Vitamin Intake Calculator for Hair Growth
Here's a comprehensive table of vitamins and their roles in promoting hair growth, including recommended daily intakes, food sources, and potential effects of deficiency:
Vitamin | Role in Hair Growth | Recommended Daily Intake (Adults) | Food Sources | Effects of Deficiency |
---|---|---|---|---|
Vitamin A | Promotes scalp health by producing sebum, essential for hair moisture | 700-900 µg | Carrots, sweet potatoes, spinach, eggs | Dry scalp, brittle hair, hair loss |
Vitamin B7 (Biotin) | Supports keratin production, a key protein for hair strength and growth | 30 µg | Eggs, almonds, salmon, sweet potatoes | Hair thinning, brittle hair, hair loss |
Vitamin B3 (Niacin) | Improves blood circulation to the scalp, supporting healthy hair follicles | 14-16 mg | Chicken, turkey, tuna, legumes, mushrooms | Inflamed skin, hair loss, poor scalp health |
Vitamin B12 | Supports red blood cell formation, which helps supply oxygen and nutrients to the scalp | 2.4 µg | Meat, fish, dairy products, fortified cereals | Hair loss, weak hair, scalp problems |
Vitamin C | Antioxidant that helps protect hair follicles from oxidative stress; helps absorb iron | 75-90 mg | Oranges, strawberries, bell peppers, broccoli | Dry, splitting hair, slow hair growth, weak hair follicles |
Vitamin D | Stimulates hair follicles and promotes the growth phase | 600 IU | Fatty fish, fortified milk, sunlight exposure | Hair thinning, hair loss (linked to alopecia), weak hair |
Vitamin E | Antioxidant that helps repair and build tissue; improves scalp health and blood flow | 15 mg | Sunflower seeds, almonds, spinach, avocado | Hair thinning, dull and weak hair, scalp issues |
Folic Acid (B9) | Supports cell division, essential for healthy hair follicles | 400 µg | Leafy greens, legumes, asparagus, fortified cereals | Premature graying, hair loss, scalp dryness |
Iron | Not a vitamin, but vital for oxygen transport to hair follicles | 8-18 mg | Red meat, spinach, lentils, beans | Hair thinning, hair loss due to poor circulation and low oxygen supply to hair follicles |
Zinc | Supports hair tissue growth and repair; keeps oil glands around hair follicles working | 8-11 mg | Oysters, beef, pumpkin seeds, lentils | Hair loss, poor scalp health, dry and brittle hair |
Omega-3 Fatty Acids | Not a vitamin, but essential for nourishing the scalp and promoting hair shine | Not established; 1-2 g recommended | Fatty fish, flaxseeds, walnuts | Dry scalp, hair brittleness, slow hair growth |
Key Points:
- Vitamin B complex, particularly Biotin and Niacin, plays a vital role in hair strength and growth.
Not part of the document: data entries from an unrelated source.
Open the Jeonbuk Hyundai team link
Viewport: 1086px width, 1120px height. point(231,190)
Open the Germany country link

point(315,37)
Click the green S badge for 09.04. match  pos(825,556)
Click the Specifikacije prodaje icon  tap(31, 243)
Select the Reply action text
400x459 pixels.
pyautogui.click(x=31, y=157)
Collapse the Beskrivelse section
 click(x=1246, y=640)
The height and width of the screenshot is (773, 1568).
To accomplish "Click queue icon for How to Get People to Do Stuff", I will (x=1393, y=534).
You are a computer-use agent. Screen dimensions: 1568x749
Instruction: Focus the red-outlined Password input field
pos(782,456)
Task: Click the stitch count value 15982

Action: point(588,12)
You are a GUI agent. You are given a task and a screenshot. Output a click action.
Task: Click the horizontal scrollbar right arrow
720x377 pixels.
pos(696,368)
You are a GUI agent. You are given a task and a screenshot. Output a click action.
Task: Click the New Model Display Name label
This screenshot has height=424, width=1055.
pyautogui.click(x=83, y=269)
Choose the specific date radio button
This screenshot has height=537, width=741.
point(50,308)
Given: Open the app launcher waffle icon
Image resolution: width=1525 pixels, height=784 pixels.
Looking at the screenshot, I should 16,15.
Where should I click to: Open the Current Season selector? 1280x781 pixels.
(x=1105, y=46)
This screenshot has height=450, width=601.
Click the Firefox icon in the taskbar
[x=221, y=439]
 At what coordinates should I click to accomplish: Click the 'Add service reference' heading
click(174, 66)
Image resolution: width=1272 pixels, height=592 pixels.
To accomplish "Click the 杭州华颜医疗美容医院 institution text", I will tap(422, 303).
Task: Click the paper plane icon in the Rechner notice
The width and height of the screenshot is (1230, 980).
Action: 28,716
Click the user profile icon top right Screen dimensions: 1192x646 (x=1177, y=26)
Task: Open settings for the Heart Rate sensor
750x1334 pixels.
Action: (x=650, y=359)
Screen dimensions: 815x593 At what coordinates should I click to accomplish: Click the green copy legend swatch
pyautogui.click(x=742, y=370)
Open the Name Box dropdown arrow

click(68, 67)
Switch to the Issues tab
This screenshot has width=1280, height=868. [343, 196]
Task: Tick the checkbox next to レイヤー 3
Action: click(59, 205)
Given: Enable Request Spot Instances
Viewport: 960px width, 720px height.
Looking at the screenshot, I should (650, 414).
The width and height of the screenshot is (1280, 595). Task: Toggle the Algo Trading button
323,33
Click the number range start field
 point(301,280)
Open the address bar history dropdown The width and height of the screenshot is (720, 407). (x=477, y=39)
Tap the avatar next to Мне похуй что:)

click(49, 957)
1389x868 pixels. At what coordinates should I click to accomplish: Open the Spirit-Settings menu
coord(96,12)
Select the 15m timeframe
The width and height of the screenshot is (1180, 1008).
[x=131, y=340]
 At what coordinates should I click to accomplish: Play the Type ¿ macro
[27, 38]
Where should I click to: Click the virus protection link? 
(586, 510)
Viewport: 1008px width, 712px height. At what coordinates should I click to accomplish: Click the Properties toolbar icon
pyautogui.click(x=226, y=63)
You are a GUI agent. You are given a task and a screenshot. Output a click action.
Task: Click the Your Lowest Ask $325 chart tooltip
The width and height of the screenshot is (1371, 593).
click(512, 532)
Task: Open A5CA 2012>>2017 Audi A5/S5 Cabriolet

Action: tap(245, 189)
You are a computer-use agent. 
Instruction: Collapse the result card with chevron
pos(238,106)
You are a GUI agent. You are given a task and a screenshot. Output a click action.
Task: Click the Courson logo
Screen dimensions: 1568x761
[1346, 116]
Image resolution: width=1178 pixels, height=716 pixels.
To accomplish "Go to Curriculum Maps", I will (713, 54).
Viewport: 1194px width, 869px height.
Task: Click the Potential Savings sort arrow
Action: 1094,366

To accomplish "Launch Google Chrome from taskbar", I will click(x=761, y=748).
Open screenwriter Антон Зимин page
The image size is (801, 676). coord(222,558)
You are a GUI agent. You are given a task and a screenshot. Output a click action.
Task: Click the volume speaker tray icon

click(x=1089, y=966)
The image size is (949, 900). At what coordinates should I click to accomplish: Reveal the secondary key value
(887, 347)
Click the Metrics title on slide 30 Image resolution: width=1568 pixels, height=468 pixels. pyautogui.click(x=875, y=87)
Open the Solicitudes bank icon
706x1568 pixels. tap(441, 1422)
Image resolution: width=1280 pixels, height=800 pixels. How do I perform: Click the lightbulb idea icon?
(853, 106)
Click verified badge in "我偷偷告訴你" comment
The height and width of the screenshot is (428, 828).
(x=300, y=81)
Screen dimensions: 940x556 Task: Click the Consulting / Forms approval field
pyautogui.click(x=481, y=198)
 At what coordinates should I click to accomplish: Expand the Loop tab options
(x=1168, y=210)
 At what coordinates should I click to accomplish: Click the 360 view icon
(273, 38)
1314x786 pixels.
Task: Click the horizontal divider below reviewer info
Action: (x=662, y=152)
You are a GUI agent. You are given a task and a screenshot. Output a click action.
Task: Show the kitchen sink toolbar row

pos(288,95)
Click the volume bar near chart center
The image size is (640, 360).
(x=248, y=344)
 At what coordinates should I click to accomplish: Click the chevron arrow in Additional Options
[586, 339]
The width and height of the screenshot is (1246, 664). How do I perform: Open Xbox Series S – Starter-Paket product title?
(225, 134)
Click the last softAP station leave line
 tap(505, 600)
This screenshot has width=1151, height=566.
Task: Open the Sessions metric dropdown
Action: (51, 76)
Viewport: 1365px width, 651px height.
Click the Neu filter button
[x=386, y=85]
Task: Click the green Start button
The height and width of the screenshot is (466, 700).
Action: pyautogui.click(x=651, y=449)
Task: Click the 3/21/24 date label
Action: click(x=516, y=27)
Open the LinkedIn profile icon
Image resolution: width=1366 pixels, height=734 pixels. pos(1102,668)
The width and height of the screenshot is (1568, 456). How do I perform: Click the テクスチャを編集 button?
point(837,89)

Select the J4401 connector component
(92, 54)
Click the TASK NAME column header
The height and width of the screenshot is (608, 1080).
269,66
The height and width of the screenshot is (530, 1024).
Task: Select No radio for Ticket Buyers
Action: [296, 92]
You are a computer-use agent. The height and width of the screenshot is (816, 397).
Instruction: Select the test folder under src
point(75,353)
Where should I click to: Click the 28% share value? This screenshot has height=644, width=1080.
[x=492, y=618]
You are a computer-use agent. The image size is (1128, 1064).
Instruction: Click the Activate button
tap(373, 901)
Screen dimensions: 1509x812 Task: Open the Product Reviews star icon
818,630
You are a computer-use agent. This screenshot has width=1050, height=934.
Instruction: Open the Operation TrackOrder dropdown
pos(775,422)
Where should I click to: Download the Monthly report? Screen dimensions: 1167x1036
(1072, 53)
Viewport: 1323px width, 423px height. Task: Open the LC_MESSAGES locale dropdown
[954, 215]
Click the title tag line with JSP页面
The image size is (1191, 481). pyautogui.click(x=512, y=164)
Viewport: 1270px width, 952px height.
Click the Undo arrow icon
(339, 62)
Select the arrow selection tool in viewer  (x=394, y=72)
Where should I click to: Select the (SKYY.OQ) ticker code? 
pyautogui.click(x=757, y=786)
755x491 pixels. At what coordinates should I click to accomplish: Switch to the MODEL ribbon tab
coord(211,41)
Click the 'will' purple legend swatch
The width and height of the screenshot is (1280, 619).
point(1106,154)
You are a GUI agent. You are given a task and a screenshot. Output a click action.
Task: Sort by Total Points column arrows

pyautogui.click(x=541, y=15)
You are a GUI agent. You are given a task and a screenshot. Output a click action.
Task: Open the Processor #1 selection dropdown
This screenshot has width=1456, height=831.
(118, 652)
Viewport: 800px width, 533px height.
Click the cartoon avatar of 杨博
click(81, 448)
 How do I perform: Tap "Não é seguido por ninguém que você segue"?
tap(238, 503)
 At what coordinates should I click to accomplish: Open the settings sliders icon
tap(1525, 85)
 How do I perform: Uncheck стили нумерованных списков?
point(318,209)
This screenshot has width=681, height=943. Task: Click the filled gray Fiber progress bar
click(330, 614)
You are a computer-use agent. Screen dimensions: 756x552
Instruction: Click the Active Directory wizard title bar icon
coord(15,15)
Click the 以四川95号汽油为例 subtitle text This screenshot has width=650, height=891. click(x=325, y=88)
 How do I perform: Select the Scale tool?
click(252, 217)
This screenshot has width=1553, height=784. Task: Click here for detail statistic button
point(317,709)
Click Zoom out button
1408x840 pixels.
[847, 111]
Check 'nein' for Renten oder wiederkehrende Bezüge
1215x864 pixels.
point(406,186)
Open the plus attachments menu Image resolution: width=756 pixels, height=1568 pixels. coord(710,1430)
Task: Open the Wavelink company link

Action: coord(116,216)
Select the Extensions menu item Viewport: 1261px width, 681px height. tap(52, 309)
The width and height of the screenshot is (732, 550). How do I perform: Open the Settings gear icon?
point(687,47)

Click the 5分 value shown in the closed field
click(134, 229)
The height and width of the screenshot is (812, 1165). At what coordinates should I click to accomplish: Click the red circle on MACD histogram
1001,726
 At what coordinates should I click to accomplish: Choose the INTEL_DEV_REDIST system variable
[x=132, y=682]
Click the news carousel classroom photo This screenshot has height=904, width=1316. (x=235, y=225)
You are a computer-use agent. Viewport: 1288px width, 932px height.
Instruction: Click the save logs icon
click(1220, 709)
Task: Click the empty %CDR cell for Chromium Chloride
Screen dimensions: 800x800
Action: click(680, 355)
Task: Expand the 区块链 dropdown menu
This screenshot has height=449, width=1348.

- Antioxidants like Vitamin C and Vitamin E protect hair from damage and promote healthy hair follicles.
- Adequate Vitamin D levels are essential to maintain hair growth phases, while deficiencies are often linked to hair thinning or alopecia.
- Iron and Zinc are minerals crucial for hair follicle function and growth, supporting blood circulation and tissue repair.
Maintaining a balanced diet rich in these vitamins and minerals is key for healthy hair growth.